Given request A: What release date does the Project Gutenberg header below give for The Gospel of the Pentateuch?

— Begin Document section —

The Project Gutenberg eBook, The Gospel of the Pentateuch, by Charles
Kingsley
This eBook is for the use of anyone anywhere at no cost and with
almost no restrictions whatsoever. You may copy it, give it away or
re-use it under the terms of the Project Gutenberg License included
with this eBook or online at www.gutenberg.net
Title: The Gospel of the Pentateuch
Author: Charles Kingsley
Release Date: November 27, 2003 [eBook #10325]
Language: English
Chatacter set encoding: US-ASCII
***START OF THE PROJECT GUTENBERG EBOOK THE GOSPEL OF THE PENTATEUCH***
Transcribed by David Price, email ccx074@coventry.ac.uk
The Gospel of the Pentateuch: A set of Parish Sermons
PREFACE TO THE FIRST EDITION OF THE GOSPEL OF THE PENTATEUCH
TO THE REV. CANON STANLEY.

— End Document section —
— Begin Material for the task —

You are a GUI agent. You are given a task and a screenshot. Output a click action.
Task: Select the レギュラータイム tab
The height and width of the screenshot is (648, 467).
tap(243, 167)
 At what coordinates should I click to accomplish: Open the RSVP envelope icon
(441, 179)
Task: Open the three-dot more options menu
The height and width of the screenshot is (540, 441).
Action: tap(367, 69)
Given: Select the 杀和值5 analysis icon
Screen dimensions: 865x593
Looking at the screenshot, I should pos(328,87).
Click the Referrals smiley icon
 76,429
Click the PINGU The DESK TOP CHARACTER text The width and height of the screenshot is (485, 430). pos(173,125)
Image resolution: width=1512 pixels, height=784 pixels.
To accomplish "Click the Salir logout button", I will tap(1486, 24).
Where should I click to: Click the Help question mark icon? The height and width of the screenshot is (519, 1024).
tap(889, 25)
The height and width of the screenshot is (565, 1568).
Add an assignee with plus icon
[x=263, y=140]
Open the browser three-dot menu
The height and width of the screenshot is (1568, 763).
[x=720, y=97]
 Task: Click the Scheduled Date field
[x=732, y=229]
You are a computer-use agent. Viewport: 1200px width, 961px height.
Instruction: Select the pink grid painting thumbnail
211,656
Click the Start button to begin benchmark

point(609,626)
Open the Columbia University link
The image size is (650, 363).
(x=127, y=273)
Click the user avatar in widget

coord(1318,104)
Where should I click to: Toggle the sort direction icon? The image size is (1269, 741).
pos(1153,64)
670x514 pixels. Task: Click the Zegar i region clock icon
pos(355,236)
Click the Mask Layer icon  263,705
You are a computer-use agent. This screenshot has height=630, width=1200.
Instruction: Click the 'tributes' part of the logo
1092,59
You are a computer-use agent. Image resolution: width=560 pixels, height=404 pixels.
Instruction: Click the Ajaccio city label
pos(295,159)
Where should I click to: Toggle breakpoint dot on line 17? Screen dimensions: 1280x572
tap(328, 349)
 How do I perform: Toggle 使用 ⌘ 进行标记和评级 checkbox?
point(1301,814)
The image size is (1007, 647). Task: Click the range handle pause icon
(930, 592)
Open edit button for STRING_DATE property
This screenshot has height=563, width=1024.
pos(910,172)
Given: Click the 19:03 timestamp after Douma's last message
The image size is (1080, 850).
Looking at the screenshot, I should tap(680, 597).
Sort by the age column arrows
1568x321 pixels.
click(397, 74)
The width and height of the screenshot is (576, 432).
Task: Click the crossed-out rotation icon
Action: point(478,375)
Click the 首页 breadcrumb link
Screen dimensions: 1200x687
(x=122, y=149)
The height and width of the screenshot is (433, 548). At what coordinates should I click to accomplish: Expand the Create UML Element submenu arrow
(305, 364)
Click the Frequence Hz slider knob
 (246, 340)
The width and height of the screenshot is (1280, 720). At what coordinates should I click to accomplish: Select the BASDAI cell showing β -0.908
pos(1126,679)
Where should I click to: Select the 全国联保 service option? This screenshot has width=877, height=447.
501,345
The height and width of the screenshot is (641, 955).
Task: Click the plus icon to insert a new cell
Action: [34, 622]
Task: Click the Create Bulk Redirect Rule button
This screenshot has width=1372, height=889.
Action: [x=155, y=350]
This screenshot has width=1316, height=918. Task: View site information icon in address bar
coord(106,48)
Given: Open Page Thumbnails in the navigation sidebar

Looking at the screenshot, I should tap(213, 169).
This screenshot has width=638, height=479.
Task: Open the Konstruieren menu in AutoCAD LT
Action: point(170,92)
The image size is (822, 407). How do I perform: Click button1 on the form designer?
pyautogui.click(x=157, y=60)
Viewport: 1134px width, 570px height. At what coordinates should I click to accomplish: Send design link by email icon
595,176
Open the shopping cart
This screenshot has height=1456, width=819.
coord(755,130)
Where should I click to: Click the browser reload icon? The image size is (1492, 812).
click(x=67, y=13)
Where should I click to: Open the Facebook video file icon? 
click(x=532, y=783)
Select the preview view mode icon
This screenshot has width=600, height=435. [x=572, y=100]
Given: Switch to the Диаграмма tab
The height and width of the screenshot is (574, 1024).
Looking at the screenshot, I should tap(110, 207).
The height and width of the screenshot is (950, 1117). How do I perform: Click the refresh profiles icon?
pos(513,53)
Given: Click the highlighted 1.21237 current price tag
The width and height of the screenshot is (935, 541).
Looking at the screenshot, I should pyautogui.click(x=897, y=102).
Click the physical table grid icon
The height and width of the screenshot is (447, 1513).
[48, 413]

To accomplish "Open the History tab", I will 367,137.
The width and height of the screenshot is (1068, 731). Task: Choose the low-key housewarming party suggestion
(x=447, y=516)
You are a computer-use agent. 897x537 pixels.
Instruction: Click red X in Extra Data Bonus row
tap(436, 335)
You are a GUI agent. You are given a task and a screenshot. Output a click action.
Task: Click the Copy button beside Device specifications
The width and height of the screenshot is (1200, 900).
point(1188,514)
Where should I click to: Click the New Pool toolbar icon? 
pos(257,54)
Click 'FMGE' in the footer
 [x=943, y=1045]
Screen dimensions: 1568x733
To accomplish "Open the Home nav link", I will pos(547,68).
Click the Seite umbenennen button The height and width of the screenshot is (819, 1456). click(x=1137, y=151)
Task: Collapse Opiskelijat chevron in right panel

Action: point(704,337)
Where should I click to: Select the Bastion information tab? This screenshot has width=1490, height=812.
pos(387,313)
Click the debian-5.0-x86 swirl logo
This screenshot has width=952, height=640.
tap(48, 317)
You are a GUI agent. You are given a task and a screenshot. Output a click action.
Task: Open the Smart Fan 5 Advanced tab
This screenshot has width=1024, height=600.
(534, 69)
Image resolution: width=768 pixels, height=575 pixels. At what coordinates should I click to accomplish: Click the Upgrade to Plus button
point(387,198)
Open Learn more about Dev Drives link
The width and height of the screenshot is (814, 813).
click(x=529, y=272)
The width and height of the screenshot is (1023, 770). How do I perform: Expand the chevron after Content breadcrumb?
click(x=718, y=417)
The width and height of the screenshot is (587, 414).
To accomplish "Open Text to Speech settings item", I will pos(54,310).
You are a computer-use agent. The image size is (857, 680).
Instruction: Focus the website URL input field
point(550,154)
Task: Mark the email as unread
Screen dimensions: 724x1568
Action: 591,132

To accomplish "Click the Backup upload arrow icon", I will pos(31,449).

— End Material for the task —

Given request B: Copy out the rows starting at the line that contains "At what coordinates should I click to accomplish: Open" and ending at the line that contains "will tap(1486, 24).", with both of those lines included.

Answer A: November 27, 2003

Answer B:
 At what coordinates should I click to accomplish: Open the RSVP envelope icon
(441, 179)
Task: Open the three-dot more options menu
The height and width of the screenshot is (540, 441).
Action: tap(367, 69)
Given: Select the 杀和值5 analysis icon
Screen dimensions: 865x593
Looking at the screenshot, I should pos(328,87).
Click the Referrals smiley icon
 76,429
Click the PINGU The DESK TOP CHARACTER text The width and height of the screenshot is (485, 430). pos(173,125)
Image resolution: width=1512 pixels, height=784 pixels.
To accomplish "Click the Salir logout button", I will tap(1486, 24).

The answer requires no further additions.